Want to Improve Your Writing?

 In Writing/Editing

Start by Keeping it Simple

One of my coworkers has a sign in his office that says: I’m silently correcting your grammar. Like this coworker, I majored in journalism in college and worked in the field for several years before giving up the high salary, reasonable hours and universal public respect for another career path. Although I’m no longer a “writer” or “editor” in title, I continue applying the principles of those positions in everything I do. After all, whether you are a writer, a technical expert or some other professional, you are being judged by your words.

Let’s be honest. Most of us have been stuck in a boring meeting and ended up proofreading an endless parade of PowerPoint slides or picking apart the jumbled syntax of someone’s speech. Personally, I cannot even read the morning paper or a book without doing so through the eyes of a copy editor.

So what’s my advice for people who don’t consider themselves writers but still have to write often for work and want to avoid the silent scorn of their colleagues and peers? In a word: simplicity. Avoiding redundancies and remembering definitions will streamline your writing. Here’s what I mean …

  • Some of the most irksome redundancies are phrases such as “ATM machine” and “PIN number.” If you want to save words with an abbreviation like “ATM,” don’t spoil things by adding “machine.”
  • What time is that meeting? 12 noon. No, thank you. Just “noon” will do. There is no “11 noon” or “1 noon.” Everyone knows when “noon” is. Same with “midnight.” I’m regularly amazed at how often I hear “12 noon” and “12 midnight” on news broadcasts. It’s a lazy way to write and amplifies the need for better editing.
  • Another bugaboo is “including, but not limited to” and the use of “etc.” in a list that starts with “including.” By definition, “including” is not meant to be exhaustive. It implies that you’re leaving things out, so do yourself a favor and leave out “but not limited to” and “etc.”
  • “That sign is both red and green.” “You may have either soup or salad as a side dish.” The journey to tighten your writing often starts with one word. Strike “both” and “either” from the two earlier sentences and you’re on your way.
  • Why use 10 words when seven will do? Why use seven when you can use four?

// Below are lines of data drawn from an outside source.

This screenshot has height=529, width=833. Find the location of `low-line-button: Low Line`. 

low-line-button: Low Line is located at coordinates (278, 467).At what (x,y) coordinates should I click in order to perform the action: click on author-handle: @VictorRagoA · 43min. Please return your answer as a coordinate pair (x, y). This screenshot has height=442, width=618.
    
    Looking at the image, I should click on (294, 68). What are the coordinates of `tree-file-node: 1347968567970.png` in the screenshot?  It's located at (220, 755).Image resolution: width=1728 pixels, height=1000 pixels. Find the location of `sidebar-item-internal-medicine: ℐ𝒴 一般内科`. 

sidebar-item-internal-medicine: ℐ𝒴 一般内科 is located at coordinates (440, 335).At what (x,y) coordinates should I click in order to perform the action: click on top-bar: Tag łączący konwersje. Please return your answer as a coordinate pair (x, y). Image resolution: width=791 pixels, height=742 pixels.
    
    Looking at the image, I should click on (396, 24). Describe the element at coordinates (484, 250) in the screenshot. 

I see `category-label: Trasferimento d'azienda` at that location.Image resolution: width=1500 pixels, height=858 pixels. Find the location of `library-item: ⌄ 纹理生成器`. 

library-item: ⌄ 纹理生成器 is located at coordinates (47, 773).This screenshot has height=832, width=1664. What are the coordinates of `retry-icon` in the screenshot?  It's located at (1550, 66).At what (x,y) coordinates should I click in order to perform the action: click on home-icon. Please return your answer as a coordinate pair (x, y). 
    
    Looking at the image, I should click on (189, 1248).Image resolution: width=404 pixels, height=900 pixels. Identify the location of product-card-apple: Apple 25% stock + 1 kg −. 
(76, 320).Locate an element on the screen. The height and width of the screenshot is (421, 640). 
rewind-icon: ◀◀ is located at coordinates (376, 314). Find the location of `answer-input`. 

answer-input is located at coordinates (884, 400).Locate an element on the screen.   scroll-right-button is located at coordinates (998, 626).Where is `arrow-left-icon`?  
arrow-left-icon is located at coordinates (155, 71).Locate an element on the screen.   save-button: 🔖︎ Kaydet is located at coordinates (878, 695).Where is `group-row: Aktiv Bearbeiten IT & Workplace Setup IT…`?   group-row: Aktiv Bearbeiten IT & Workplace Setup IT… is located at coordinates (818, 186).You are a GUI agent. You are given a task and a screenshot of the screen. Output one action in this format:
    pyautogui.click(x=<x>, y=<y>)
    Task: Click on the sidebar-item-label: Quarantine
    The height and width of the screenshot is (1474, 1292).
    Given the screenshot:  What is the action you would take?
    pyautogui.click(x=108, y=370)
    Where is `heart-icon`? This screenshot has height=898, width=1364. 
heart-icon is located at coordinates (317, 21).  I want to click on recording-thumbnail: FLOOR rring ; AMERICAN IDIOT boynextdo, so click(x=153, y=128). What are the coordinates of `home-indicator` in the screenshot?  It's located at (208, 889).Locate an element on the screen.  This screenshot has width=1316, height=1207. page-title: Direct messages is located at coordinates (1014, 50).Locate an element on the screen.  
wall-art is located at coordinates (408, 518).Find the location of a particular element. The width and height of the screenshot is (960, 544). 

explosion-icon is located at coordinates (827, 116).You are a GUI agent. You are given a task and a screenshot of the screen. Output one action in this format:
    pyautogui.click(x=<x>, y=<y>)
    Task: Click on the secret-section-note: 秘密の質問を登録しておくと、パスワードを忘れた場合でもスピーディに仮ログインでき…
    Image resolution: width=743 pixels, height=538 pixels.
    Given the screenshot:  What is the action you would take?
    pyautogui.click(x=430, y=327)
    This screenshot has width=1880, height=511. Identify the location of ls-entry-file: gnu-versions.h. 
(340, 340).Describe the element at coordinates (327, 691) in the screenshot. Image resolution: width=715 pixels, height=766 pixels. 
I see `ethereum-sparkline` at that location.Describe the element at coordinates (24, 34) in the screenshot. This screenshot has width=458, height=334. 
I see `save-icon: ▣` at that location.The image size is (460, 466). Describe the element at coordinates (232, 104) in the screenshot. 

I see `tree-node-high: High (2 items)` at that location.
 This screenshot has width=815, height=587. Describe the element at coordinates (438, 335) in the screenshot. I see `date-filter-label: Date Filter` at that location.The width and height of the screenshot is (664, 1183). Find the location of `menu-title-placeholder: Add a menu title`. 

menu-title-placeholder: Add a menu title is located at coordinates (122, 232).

One final bit of advice: Nothing is perfect the first time. I wrote and re-wrote part of nearly every paragraph in this post. Then I stepped away from my laptop and returned to read and edit it once more. A great way to improve one’s writing is to self-edit. It still may not be perfect, but you will be putting forth a more polished piece that will demand fewer silent grammar checks by your colleagues. If you have time, another set of eyes always helps.